Source records:
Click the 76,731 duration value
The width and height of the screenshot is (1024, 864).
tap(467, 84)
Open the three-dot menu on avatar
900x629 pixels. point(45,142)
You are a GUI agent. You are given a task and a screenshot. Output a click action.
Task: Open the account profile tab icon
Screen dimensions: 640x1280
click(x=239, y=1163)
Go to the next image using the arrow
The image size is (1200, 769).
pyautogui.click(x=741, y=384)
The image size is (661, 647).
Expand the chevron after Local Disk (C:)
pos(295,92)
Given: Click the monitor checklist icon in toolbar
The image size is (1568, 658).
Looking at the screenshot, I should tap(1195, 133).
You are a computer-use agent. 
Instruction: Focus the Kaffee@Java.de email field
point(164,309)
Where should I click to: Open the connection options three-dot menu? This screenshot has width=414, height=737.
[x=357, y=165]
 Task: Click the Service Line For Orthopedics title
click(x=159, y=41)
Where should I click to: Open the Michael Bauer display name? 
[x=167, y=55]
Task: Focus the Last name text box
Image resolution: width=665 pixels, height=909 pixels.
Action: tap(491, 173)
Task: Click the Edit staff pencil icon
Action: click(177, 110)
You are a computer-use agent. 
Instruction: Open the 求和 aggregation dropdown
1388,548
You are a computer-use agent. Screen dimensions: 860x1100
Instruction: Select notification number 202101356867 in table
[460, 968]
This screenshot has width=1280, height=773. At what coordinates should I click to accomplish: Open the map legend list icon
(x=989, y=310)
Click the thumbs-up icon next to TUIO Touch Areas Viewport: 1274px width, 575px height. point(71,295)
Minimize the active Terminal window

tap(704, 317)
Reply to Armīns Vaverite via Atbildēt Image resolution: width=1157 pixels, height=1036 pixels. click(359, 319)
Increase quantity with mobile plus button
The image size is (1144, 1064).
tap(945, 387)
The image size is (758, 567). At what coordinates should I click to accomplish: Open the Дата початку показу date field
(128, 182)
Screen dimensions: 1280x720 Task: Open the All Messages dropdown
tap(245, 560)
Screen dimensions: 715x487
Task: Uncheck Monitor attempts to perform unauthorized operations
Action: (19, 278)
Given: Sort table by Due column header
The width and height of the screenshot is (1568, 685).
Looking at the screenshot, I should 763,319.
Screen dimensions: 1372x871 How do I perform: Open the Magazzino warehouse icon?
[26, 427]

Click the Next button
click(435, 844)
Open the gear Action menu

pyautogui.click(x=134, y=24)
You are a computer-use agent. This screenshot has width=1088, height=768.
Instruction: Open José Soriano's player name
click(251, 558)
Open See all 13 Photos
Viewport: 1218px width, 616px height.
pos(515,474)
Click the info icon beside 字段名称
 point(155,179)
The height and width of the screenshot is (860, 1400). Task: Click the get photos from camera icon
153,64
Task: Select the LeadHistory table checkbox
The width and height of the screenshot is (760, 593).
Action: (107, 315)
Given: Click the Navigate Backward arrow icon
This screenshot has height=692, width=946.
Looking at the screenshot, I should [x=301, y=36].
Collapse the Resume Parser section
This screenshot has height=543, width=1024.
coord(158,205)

EXERCISE PROMPT:
Please extract exactly, and only, the lines from the line containing "Screen dimensions: 1372x871" through the last line of the records.

EXPECTED OUTPUT:
Screen dimensions: 1372x871 How do I perform: Open the Magazzino warehouse icon?
[26, 427]

Click the Next button
click(435, 844)
Open the gear Action menu

pyautogui.click(x=134, y=24)
You are a computer-use agent. This screenshot has width=1088, height=768.
Instruction: Open José Soriano's player name
click(251, 558)
Open See all 13 Photos
Viewport: 1218px width, 616px height.
pos(515,474)
Click the info icon beside 字段名称
 point(155,179)
The height and width of the screenshot is (860, 1400). Task: Click the get photos from camera icon
153,64
Task: Select the LeadHistory table checkbox
The width and height of the screenshot is (760, 593).
Action: (107, 315)
Given: Click the Navigate Backward arrow icon
This screenshot has height=692, width=946.
Looking at the screenshot, I should [x=301, y=36].
Collapse the Resume Parser section
This screenshot has height=543, width=1024.
coord(158,205)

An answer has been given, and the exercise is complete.